Synthesis of 9,10-bis(9-triptycyloxy)triptycenes : Molecular design of a system with doubly correlated internal rotation

Abstract

Torsional motions around the two C—C and C—O bonds in di(9-triptycyl)methanes, Tp2CH2, and di(9-triptycyl) ethers, Tp2O, respectively, have a high barrier to uncorrelated rotation and a very low barrier to coupled disrotation. As a result, new stereoisomerism is generated due to different phase relationships between appropriately labeled benzene rings, at least one on each Tp unit.

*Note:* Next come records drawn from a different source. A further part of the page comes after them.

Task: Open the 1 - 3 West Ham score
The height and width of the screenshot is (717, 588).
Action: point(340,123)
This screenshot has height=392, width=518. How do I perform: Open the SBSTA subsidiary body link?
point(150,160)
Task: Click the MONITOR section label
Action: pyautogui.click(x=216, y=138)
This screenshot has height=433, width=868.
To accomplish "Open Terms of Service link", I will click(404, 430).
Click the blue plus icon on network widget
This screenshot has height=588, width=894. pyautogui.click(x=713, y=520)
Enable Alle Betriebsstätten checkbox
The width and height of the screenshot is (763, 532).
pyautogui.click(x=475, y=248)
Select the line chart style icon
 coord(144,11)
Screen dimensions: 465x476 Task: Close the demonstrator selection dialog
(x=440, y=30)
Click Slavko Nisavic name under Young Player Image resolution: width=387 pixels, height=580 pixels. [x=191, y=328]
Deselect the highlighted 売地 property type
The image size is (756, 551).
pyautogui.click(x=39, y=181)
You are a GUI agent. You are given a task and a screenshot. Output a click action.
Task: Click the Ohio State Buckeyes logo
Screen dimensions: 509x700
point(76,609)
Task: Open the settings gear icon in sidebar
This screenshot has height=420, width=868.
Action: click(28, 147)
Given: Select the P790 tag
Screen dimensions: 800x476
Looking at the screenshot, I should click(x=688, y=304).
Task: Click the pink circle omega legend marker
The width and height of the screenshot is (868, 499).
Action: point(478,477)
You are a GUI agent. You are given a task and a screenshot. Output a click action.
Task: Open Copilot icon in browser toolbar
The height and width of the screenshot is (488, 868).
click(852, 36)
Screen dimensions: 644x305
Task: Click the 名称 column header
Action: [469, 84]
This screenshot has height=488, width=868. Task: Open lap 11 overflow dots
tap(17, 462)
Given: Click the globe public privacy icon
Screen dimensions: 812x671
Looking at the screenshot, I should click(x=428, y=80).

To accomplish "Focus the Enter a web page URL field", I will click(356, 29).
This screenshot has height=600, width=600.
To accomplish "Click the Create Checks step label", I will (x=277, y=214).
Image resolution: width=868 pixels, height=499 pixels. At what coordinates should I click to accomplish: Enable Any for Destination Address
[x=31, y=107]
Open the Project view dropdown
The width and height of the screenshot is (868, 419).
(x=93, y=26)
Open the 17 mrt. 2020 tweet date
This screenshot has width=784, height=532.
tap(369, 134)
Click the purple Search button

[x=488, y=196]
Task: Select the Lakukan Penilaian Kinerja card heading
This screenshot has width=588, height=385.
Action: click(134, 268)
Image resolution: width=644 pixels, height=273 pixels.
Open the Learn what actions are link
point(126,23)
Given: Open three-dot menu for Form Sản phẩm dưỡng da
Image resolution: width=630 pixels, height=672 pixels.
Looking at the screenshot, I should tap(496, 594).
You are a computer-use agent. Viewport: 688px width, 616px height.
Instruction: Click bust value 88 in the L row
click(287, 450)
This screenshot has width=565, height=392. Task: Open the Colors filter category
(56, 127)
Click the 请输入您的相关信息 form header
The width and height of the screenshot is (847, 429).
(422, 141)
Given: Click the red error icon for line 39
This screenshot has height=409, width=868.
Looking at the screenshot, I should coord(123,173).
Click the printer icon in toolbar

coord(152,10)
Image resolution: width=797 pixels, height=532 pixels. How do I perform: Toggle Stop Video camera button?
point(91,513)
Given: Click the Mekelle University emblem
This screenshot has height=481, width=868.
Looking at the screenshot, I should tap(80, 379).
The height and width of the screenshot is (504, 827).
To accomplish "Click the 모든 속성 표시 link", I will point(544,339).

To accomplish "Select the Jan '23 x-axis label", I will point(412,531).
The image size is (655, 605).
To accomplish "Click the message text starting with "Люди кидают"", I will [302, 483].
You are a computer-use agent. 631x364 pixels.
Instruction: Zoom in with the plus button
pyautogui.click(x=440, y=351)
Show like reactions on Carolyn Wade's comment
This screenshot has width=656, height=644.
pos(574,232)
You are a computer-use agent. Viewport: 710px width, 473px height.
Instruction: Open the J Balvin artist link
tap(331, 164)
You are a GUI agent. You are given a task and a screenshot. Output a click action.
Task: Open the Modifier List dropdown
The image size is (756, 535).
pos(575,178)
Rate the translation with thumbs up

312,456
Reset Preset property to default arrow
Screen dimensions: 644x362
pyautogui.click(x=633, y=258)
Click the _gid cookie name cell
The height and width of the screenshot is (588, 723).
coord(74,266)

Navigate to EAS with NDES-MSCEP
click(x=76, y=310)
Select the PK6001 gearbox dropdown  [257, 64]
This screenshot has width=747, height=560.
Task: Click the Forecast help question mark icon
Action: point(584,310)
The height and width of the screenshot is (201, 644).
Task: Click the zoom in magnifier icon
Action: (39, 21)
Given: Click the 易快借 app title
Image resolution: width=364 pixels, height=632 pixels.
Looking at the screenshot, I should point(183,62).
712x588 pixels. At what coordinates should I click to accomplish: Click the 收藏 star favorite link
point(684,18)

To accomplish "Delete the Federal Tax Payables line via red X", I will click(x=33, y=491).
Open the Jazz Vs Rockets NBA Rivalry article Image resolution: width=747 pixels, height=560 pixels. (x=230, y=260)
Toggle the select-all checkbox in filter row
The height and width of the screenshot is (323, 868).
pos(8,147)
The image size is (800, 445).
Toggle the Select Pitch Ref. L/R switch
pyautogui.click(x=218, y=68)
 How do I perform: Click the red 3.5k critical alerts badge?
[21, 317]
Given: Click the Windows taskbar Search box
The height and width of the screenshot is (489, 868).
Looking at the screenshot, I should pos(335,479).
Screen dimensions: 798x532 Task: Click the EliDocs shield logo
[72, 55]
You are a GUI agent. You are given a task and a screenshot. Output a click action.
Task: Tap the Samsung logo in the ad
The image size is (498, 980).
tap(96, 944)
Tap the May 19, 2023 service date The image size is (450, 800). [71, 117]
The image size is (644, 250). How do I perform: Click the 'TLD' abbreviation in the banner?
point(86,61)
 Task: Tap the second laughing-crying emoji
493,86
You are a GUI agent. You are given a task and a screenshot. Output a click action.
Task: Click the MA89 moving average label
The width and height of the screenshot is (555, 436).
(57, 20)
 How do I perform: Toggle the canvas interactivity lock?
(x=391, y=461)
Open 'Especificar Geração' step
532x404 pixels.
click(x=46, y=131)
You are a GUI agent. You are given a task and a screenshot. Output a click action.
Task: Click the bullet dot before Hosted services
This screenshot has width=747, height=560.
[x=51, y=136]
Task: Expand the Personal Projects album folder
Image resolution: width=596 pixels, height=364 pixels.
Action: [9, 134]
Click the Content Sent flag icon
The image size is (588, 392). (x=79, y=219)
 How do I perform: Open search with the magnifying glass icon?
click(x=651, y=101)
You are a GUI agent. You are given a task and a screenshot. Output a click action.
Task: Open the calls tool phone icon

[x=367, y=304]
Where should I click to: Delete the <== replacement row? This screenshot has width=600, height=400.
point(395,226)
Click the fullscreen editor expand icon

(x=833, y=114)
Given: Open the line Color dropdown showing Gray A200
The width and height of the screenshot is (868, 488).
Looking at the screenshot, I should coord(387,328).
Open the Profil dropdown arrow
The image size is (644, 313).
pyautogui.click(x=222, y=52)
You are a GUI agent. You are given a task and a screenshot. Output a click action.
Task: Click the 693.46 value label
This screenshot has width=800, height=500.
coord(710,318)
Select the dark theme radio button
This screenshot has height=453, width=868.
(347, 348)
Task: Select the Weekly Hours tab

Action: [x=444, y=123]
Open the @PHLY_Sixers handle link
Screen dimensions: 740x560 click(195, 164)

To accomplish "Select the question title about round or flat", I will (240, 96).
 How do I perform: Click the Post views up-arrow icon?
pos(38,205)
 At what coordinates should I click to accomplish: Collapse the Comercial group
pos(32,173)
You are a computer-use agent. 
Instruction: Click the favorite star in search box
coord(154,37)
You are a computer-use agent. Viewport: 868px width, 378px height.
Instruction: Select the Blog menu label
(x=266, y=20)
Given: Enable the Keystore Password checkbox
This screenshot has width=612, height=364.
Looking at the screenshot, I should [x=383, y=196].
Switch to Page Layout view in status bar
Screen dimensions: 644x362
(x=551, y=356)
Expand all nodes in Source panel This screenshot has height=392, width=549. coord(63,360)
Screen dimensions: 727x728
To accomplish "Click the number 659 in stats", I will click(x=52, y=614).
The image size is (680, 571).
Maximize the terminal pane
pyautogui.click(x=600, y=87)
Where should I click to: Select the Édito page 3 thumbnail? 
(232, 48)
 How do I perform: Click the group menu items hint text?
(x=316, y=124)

To extend the concept and further demonstrate the high correlation in the torsional motions for these systems, a doubly geared molecule, 9,10-bis(3-chlorotriptycyloxy)triptycene (1), was conceived and constructed. Bis(3-chloro-9-triptycyl) 9,10-triptycenebis(peroxycarboxylate) was prepared. The meso and dl isomers of 1 were separated by HPLC on microsilica. The structures were confirmed by high resolution 13C-NMR spectra which revealed an interesting stercochemical feature : one benzene ring of the middle unsubstituted triptycene moiety is diastereotopic to the other two. The rates of isomerization were measured in diphenylmethane solution to give the activation parameters for the gear slipping process: ΔH‡ = 42.1±1.3 kcal mol-1 and ΔS‡ = -3.2±2.3 e.u. The significance of these findings as an extreme case for the dynamics of molecular chains is discussed.